* Text section *
# Module 5

## Video 22: Filtering by Time
**Python for the Energy Industry**

## Datetime Objects

In the 'Cargo Movements Example' video, we saw the `datetime` object used to specify a particular data and time to look for cargo movements. In this lesson we explore in more detail the `datetime` object, and how it is used for filtering. 

When given 3 arguments, a datetime object represents midnight at the beginning of the day specified by `datetime(YYYY,MM,DD)`:

In [1]:
from datetime import datetime

# 00:00 November 1st, 2020
print(datetime(2020,11,1))

2020-11-01 00:00:00


Additional arguments represent hours, minutes, and seconds respectively:

In [2]:
# 12:00 November 1st, 2020
print(datetime(2020,11,1,12))

2020-11-01 12:00:00


In [3]:
# 12:30 November 1st, 2020
print(datetime(2020,11,1,12,30))

2020-11-01 12:30:00


In [4]:
# 12:30:09 November 1st, 2020
print(datetime(2020,11,1,12,30,9))

2020-11-01 12:30:09


It's straightforward to get the current date/time:

In [5]:
print(datetime.utcnow())

2021-01-24 14:58:59.263863


In [6]:
print(datetime.utcnow() - datetime(2020,11,1))

84 days, 14:59:24.868841


## Times up to Now

Say you want data over a time period stretching from 1 day, or week, or month ago, up to the current time. The `relativedelta` object can be used for this.

In [7]:
from dateutil.relativedelta import relativedelta
now = datetime.utcnow()

one_day_ago = now - relativedelta(days=1)
one_week_ago = now - relativedelta(weeks=1)
one_month_ago = now - relativedelta(months=1)

print(one_day_ago)
print(one_week_ago)
print(one_month_ago)

2021-01-23 15:00:28.838017
2021-01-17 15:00:28.838017
2020-12-24 15:00:28.838017


## Filtering

When pulling Cargo Movements data from the Vortexa API, we are generally only interested in some subset of the data. This may be data from a particular time window, originating or destinated for a particular location, carrying a particular product, a particular vessel, or some combination of these conditions. This is called 'filtering'.

Filtering by location, product, or vessel is done using the associated IDs that we can access from the relevant endpoints. Filtering by time is a bit different: as you've seen, datetime objects are used for this.

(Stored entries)

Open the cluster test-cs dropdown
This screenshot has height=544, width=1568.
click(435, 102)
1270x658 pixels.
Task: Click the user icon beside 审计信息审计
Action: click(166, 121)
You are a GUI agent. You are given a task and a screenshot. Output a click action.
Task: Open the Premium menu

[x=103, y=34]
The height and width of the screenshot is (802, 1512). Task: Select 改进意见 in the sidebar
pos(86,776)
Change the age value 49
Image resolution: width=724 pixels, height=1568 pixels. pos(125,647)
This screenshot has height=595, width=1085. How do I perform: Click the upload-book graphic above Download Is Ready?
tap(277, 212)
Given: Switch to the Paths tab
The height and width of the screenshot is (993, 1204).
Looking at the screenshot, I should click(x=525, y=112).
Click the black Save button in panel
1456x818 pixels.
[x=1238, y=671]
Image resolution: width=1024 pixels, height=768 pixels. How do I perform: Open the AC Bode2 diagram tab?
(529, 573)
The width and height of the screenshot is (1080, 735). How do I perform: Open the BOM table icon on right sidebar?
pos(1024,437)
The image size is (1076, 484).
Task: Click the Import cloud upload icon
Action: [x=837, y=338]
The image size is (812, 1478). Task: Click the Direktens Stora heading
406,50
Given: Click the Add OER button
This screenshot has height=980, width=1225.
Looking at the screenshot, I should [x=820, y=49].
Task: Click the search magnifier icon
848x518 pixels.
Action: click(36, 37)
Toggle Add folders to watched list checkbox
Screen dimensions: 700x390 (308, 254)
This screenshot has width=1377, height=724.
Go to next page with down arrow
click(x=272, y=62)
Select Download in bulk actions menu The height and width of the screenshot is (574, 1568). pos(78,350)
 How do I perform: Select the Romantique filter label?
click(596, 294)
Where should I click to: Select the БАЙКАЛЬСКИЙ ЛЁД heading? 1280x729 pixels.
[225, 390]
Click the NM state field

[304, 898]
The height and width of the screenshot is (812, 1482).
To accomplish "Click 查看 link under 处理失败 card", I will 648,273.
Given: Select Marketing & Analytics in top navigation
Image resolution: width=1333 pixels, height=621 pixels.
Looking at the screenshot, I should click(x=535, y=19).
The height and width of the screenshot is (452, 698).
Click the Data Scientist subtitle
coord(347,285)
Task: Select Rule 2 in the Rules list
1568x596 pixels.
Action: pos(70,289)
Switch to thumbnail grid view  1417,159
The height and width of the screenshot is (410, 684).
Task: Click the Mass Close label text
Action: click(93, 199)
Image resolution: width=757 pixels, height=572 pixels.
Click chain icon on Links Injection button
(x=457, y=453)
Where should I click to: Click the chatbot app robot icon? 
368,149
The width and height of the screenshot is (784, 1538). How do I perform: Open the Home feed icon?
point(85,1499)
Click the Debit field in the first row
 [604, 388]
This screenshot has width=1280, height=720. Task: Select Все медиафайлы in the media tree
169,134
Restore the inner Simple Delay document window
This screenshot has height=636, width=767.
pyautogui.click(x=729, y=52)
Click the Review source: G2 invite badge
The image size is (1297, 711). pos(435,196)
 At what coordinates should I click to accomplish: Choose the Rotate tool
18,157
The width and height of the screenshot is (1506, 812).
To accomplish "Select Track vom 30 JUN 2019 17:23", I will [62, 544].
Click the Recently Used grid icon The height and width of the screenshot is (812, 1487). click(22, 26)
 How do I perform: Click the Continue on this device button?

* Given exercise A *
Duplicate the datetime tutorial word for word, everything from "When given 3" down to "print(datetime(2020,11,1))".
* Given exercise B *
Set down, word for word, everything in the listing from the line containing "Click the Recently" down to the end of the listing.
The datetime tutorial and the listing come from unrelated sources.

* Worked solution A *
When given 3 arguments, a datetime object represents midnight at the beginning of the day specified by `datetime(YYYY,MM,DD)`:

In [1]:
from datetime import datetime

# 00:00 November 1st, 2020
print(datetime(2020,11,1))

* Worked solution B *
Click the Recently Used grid icon The height and width of the screenshot is (812, 1487). click(22, 26)
 How do I perform: Click the Continue on this device button?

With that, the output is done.